▸ **Exercise instructions**:
Please return the lines of the data that contain "will".

▸ **Input data**:

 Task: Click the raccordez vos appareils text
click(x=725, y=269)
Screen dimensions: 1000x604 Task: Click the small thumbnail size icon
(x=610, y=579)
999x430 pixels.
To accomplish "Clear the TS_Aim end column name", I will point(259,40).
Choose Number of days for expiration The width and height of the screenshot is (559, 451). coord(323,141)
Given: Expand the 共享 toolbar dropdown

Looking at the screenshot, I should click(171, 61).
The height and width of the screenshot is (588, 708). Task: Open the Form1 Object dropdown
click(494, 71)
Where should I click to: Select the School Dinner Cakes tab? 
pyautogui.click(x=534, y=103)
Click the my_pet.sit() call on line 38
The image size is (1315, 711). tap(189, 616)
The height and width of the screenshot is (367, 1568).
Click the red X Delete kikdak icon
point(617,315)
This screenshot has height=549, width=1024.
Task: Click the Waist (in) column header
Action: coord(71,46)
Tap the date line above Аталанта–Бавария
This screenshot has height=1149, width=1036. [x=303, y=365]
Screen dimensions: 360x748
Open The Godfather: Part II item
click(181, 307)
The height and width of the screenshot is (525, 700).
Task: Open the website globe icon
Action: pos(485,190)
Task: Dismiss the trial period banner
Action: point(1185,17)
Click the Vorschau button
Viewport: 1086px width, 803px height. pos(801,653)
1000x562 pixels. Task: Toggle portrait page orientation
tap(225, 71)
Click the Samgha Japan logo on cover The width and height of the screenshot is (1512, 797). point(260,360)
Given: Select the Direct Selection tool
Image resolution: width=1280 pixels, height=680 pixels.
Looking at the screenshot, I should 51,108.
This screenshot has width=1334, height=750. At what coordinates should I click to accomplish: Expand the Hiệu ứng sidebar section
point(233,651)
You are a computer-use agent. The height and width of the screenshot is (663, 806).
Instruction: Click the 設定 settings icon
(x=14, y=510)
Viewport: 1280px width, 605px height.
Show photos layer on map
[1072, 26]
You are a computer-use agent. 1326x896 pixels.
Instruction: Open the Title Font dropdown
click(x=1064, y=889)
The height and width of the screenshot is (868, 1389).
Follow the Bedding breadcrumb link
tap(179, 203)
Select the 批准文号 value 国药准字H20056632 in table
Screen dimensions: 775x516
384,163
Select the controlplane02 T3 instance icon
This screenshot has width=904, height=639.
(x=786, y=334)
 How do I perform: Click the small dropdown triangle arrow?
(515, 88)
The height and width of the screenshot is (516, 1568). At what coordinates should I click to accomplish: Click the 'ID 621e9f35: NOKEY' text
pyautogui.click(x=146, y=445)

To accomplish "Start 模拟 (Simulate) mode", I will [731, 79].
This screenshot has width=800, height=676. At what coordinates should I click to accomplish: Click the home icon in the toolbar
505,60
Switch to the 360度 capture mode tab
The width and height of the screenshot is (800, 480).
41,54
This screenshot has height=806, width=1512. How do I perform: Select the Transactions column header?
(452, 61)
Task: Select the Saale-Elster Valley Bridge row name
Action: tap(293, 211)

▸ **Task result**:
To accomplish "Clear the TS_Aim end column name", I will point(259,40).
To accomplish "Start 模拟 (Simulate) mode", I will [731, 79].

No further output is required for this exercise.